Shad thumbed the shotgun hammers back and then pointed to the approaching group with his index finger, his thumb extended to the side and turning his wrist so his thumb rotated towards the ground (The hand signal for possible hostiles).
The fog of dust cut detailed visibility, but as the shadowy figures of riders became vague silhouettes the lead figure clearly gave a start and let fly with a black powder pistol, sending a ball close enough to Jeff to make that worthy duck involuntarily.
As the lead rider, swathed in a light dust cloak, spurred his mount to a gallop towards Shad, the Shootist slid back in his saddle, thrusting his feet forward against the stirrups to create a steady shooting platform. He fired first one barrel and then the other at the lead rider and then urged Buttercup to a trot as he shoved the shotgun into the saddle scabbard.
Behind and to his right Fred’s Sharps boomed and an indistinct rider was ripped bodily from its saddle like a rag doll. To his left Derek came up, Sundae’s reins between his teeth, firing his Spencer carbine. Somewhere behind them Jeff’s Winchester was firing.
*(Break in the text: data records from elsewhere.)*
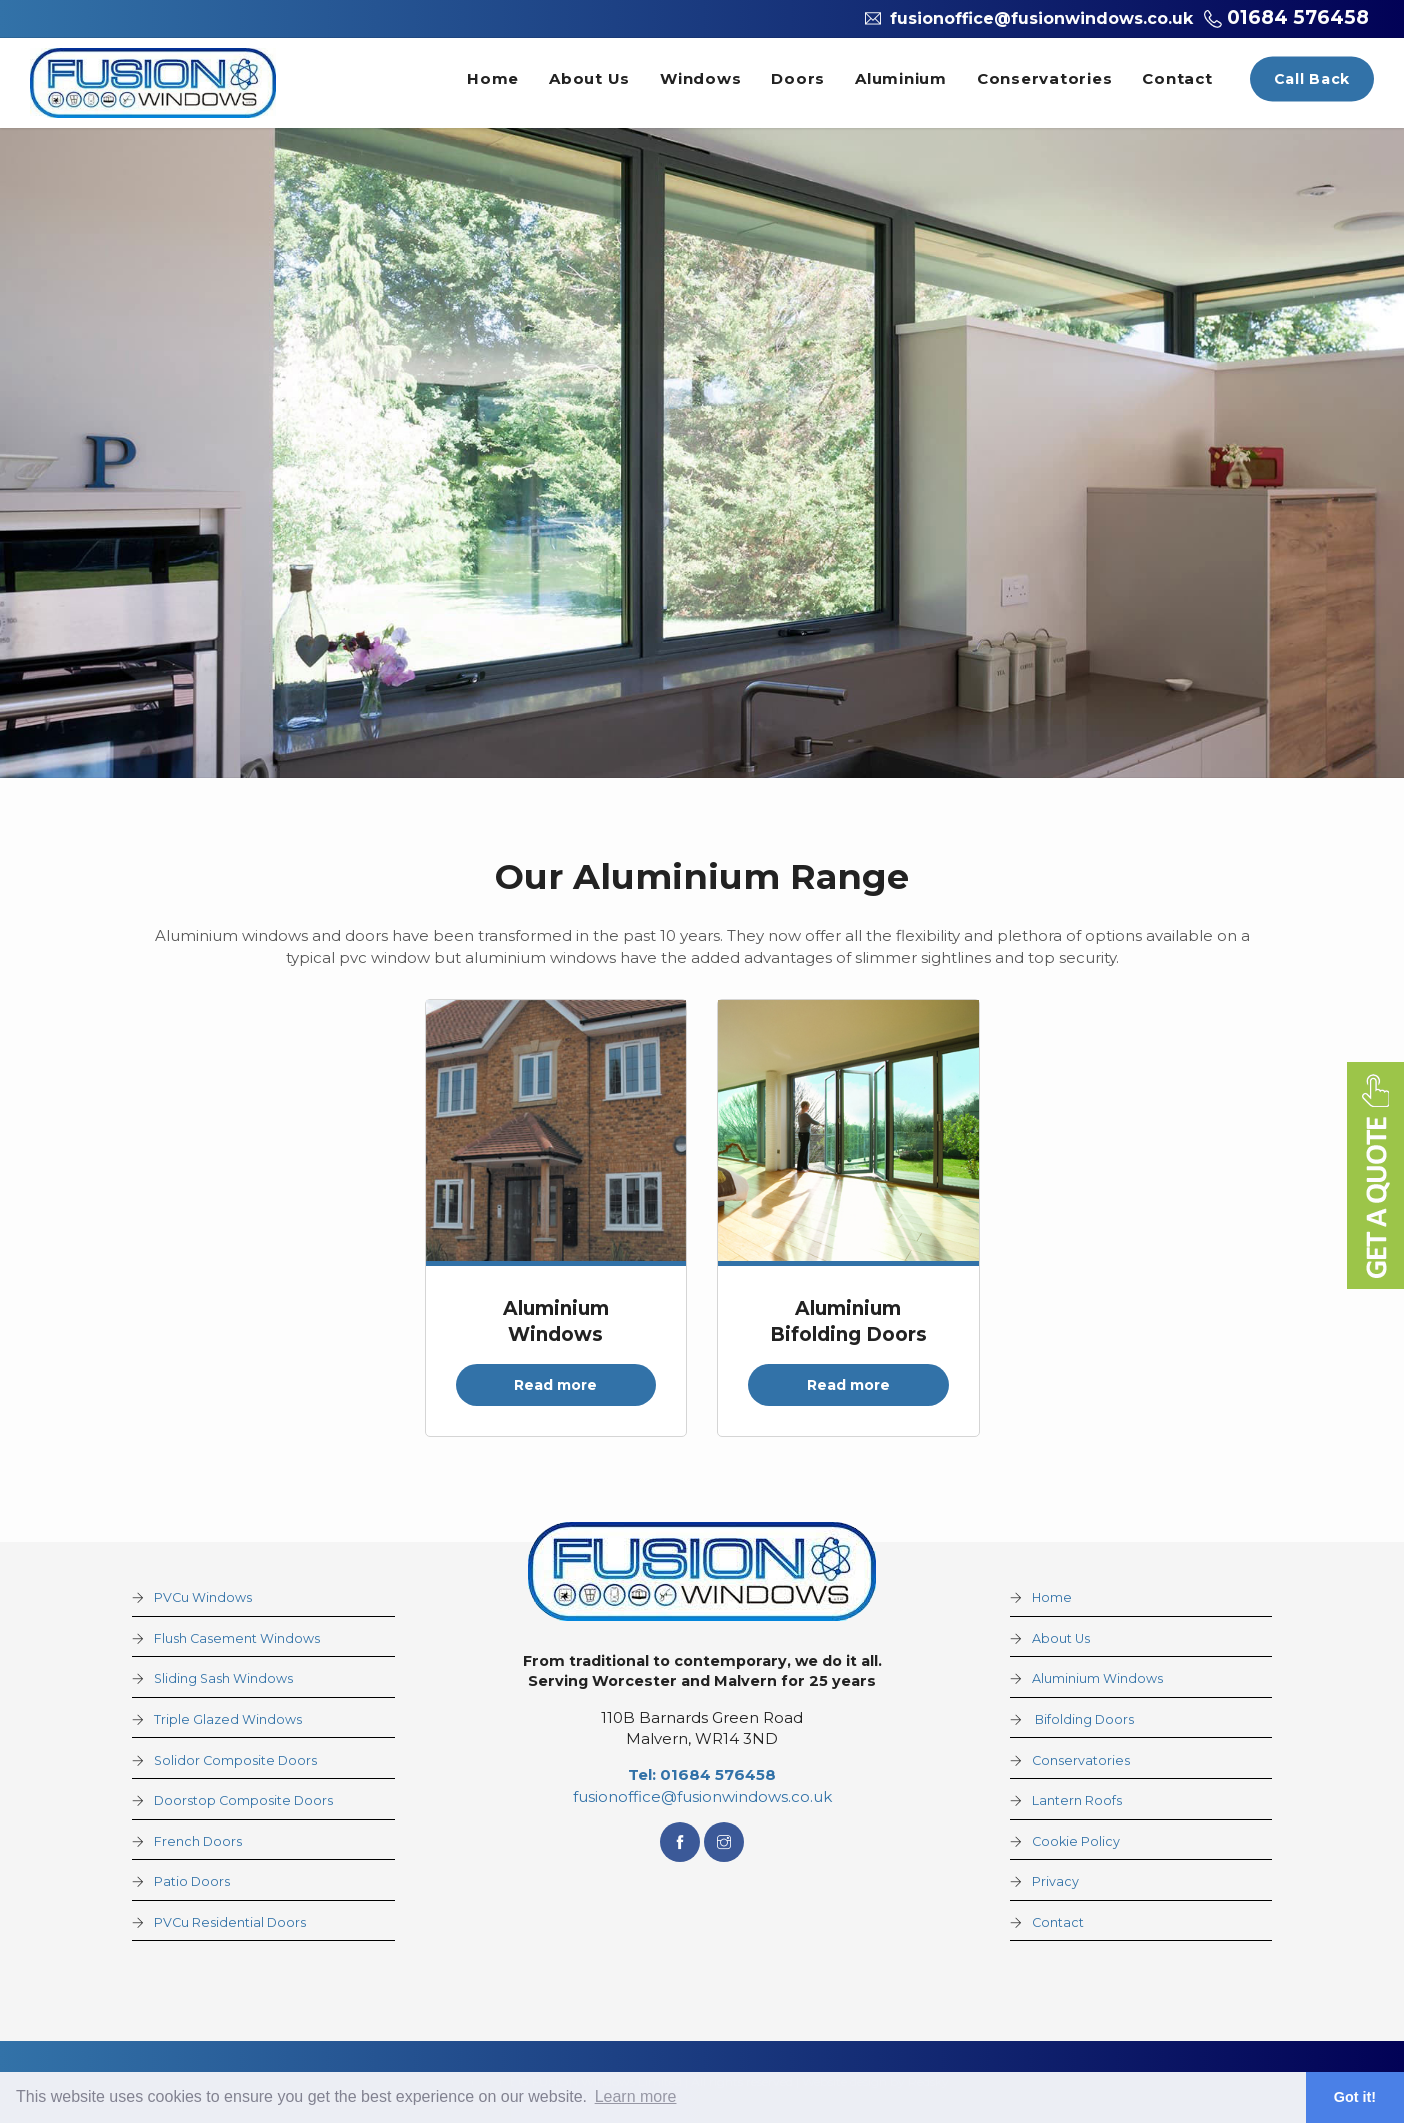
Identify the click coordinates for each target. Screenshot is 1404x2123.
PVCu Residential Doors (230, 1922)
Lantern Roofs (1077, 1800)
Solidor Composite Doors (235, 1760)
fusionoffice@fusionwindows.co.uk (702, 1796)
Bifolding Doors (1083, 1719)
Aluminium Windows (1097, 1678)
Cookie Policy (1076, 1841)
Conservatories (1045, 78)
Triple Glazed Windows (228, 1719)
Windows (700, 78)
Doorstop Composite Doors (243, 1800)
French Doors (198, 1841)
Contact (1177, 78)
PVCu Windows (203, 1597)
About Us (589, 78)
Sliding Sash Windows (223, 1678)
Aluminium (901, 78)
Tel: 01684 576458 (702, 1774)
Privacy (1055, 1881)
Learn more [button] (636, 2096)
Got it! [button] (1355, 2097)
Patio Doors (192, 1881)
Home (493, 78)
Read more (555, 1385)
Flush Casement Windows (237, 1638)
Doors (798, 78)
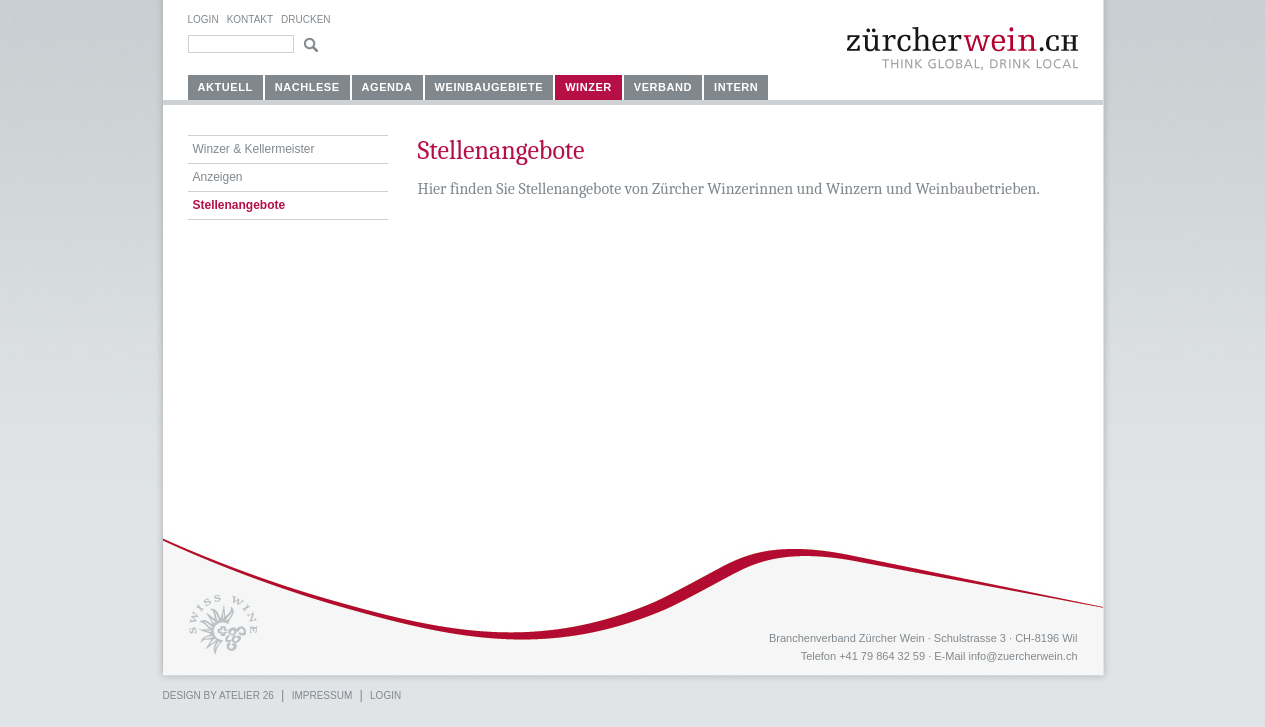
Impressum (322, 695)
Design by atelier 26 (218, 695)
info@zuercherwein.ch (1023, 656)
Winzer (588, 87)
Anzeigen (218, 177)
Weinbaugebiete (489, 87)
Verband (663, 87)
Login (203, 19)
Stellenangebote (239, 205)
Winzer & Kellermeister (254, 149)
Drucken (305, 19)
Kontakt (250, 19)
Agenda (387, 87)
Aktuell (225, 87)
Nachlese (307, 87)
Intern (736, 87)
A gun barked ahead, the muzzle flash flaring in the yellow dust-haze, and Shad cursed as fire lanced across his left side. Drawing his left Colt he fired twice at where he had seen the flash, then fired a shot into the chest of the lead rider who was trying to bring a throwing axe of some sort into play, the impact of the .45 Long Colt knocking the rider back onto the withers of its shaggy pony.
Then he and Derek were past and in amongst other riders mounted on shaggy pony-sized horses. He fired at two other riders as a second muzzle flash flared and a throwing weapon whirred past his head. Firing his last shot he slid the revolver home and drew the second, aware that his foes were smaller than a Human but not bothering with the details.